セシリアはオスカーの顔を見ながら顔をゆがませた。
「ギルに……」
「ん?」
「ギルに嫌われちゃったぁ」
わっと泣いた。
オスカーはおろおろと視線をさまよわせ、とりあえず、といったかんじで隣に腰掛ける。
木が撓む感覚にセシリアは鼻をすすりながら隣を見た。
「とりあえず、泣き止め」
ぶっきらぼうに差し出してきたハンカチを受け取りながら、鼻をすすった。
「どうしよう。

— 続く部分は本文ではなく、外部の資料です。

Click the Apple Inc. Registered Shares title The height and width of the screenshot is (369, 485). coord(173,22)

完全に嫌われちゃった」
「……昨日のことでか?」
「それもあると思うんだけど、俺がいろいろと不甲斐なかったから、怒ってるんだと思う」
ギルバートの『節度がない』という台詞が頭の中を回っていた。
セシルの姿だから何をやっても良いとは思ってはいない。けれど、セシリアの姿でいるときより自由は感じていた。上位貴族の令嬢というのは、その肩書きだけで人の何倍も不自由が多い。常に何をするにもきちんとしていなくてはならないからだ。

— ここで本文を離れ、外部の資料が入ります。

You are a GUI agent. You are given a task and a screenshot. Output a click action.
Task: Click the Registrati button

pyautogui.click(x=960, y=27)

きっとギルバートはセシリアのそんな心を見透かしたのだ。もっとセシリアがちゃんとしっかりしていれば、ギルバートは怒らなかったに違いない。
「まぁ、俺も友人が多い方ではないし、こういうことに詳しいわけではないんだが……」
オスカーは迷うような声を出す。
「怒らせてしまったのなら、謝れば良いんじゃないか? 何かしてしまったと思うのなら、誠心誠意頭を下げれば良い」
セシリアはオスカーを見上げた。
こういうアドバイスをすること自体になれていないのだろう、彼はいつも以上に困ったような顔つきになっていた。
「俺にも原因があることだし、俺から謝っても良いんだが、この場合は逆効果だろう?」
「そう、だね」
ギルバートはセシリアに怒っているのだ。オスカーが頭を下げてもしかたがない。それどころか、人に謝らせるだなんて……、と軽蔑の目で見られるかも知れなかった。
セシリアは縋るような目でオスカーを見上げた
「どうやって謝ったら良いと思う?」
「……そうだな。とりあえず、好きそうなものでも手土産に持って行けば良いんじゃないか?」
「好きそうなもの……?」
ギルバートは何に対しても執着がない男だ。食べ物に対しても好き嫌いはあるけれど、嫌いなものが食べれないわけでもないし、好きなものが食べれない状態でも特に困らない。それは、物でも人間関係でもそうだった。
「ギルって何が好きなんだろ……」
「何かないのか? 幼少から大切にしている物とか、好物とか」
「えっと……あっ!」
セシリアは顔を跳ね上げた。
一つだけ思いついたのだ。ギルバートが昔から大切にしているもので、今でも保管しているもの。
「オスカー! この辺のこと詳しい!?」
「すごく詳しいってわけでもないが……」
「この辺で青い竜胆が自生してる場所ってない!?」
..◆◇◆
「はぁ」
昼、ギルバートは中庭に置いてある椅子に腰掛けていた。目の前には円卓と広げられたレポート用紙。昼食を食べる気にもならないので、前の時間に渡された課題を黙々とやっていた。
彼を悩ませていたのは、昨日のセシリアとのやりとりだった。顔を合わせるのが気まずかったので、今朝は迎えに行かず一人で登校してきたのだが、それすらも悩みの種になっていた。
(姉さん、傷ついただろうな)
顔を合わせづらかったとはいえ、あんな風に置いていくようなまねをしてしまい、申し訳なさが募った。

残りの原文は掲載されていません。